Difference from Existing Work. We clarify why FL with noisy labels is problematic; the client-to-client performance discrepancy hinders the use of existing robust methods in the label noise community into FL. Although a few robust methods have been proposed, this problem has been overlooked. In this paper, we thus bridge the two different topics to improve overall robustness by introducing $k$ -reliable neighbors such that they deliver credible information to the clients. Moreover, compared to all aforementioned robust methods, \algname mainly focuses on identifying reliable neighbor clients for sample selection, which does not require any unrealistic supervision, such as a clean validation set or knowledge of true noise rates per client.

3. Preliminaries

A multi-class classification problem requires training data $\mathcal{D}=\{(x_{i},y^{*}_{i})\}_{i=1}^{|\mathcal{D}|}$ , where $x$ is a training example with its ground-truth label $y^{*}$ . However, noisy training data $\tilde{\mathcal{D}}=\{(x_{i},\tilde{y}_{i})\}_{i=1}^{|\mathcal{D}|}$ may have corrupted labels such that $\tilde{y}_{i}\neq y^{*}_{i}$ for some $i$ . We herein briefly summarize the conventional learning pipeline for (i) standard federated learning and (ii) robust learning with sample selection.

•

Federated Learning (FedAvg): It is assumed that each client ${\sf i}$ has its own Non-IID dataset $\mathcal{D}_{\sf i}$ (i.e., $\mathcal{D}=\cup_{\sf i}\{\mathcal{D}_{\sf i}\}$ ), and cannot directly access another client’s data. Therefore, a global model $\Theta_{{\sf global}}$ is trained by alternating the local update and model aggregation phase.

◆ **OBJECTIVE**
Please transcribe the passage on federated learning with noisy labels word for word, starting at "A multi-class classification" and ending at "with sample selection.".

◆ **SUPPLIED DATA**
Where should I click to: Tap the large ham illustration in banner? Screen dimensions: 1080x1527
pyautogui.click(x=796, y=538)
...
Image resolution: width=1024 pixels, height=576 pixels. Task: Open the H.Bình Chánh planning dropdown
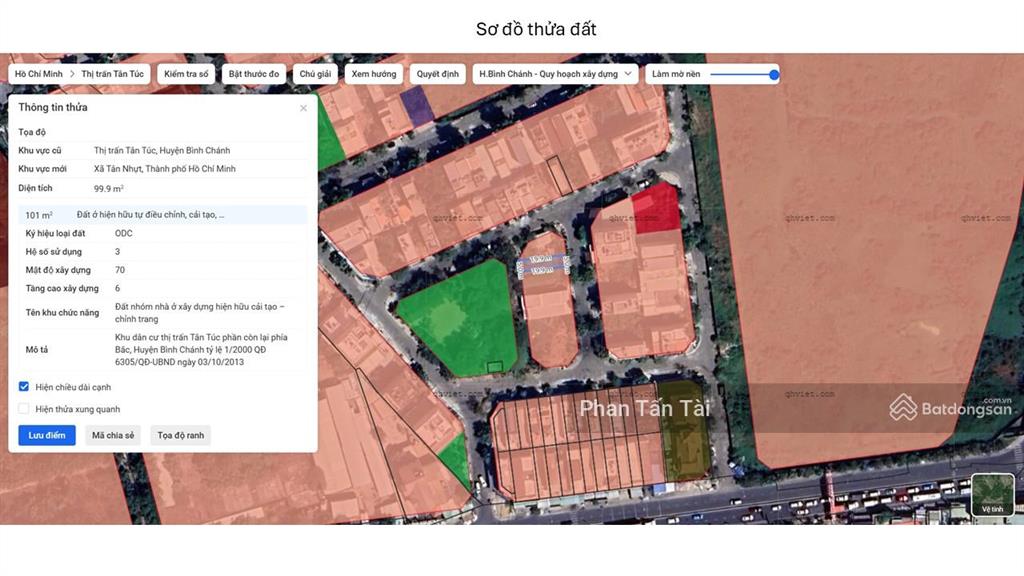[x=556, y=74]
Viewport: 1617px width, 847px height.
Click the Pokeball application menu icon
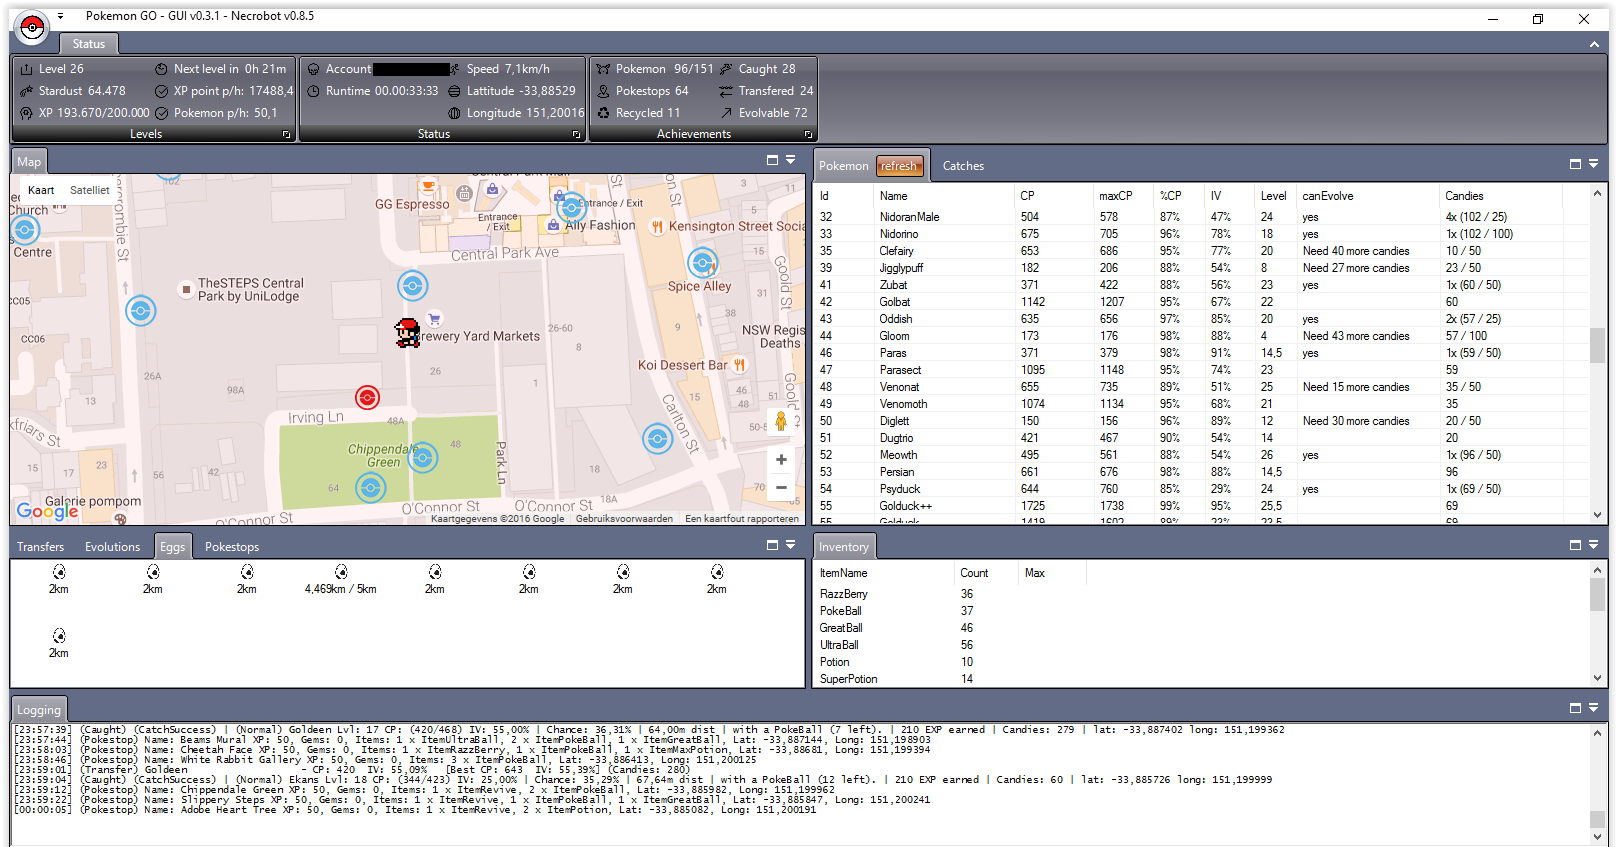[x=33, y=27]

◆ **RESULT FOR THIS EXERCISE**
A multi-class classification problem requires training data $\mathcal{D}=\{(x_{i},y^{*}_{i})\}_{i=1}^{|\mathcal{D}|}$ , where $x$ is a training example with its ground-truth label $y^{*}$ . However, noisy training data $\tilde{\mathcal{D}}=\{(x_{i},\tilde{y}_{i})\}_{i=1}^{|\mathcal{D}|}$ may have corrupted labels such that $\tilde{y}_{i}\neq y^{*}_{i}$ for some $i$ . We herein briefly summarize the conventional learning pipeline for (i) standard federated learning and (ii) robust learning with sample selection.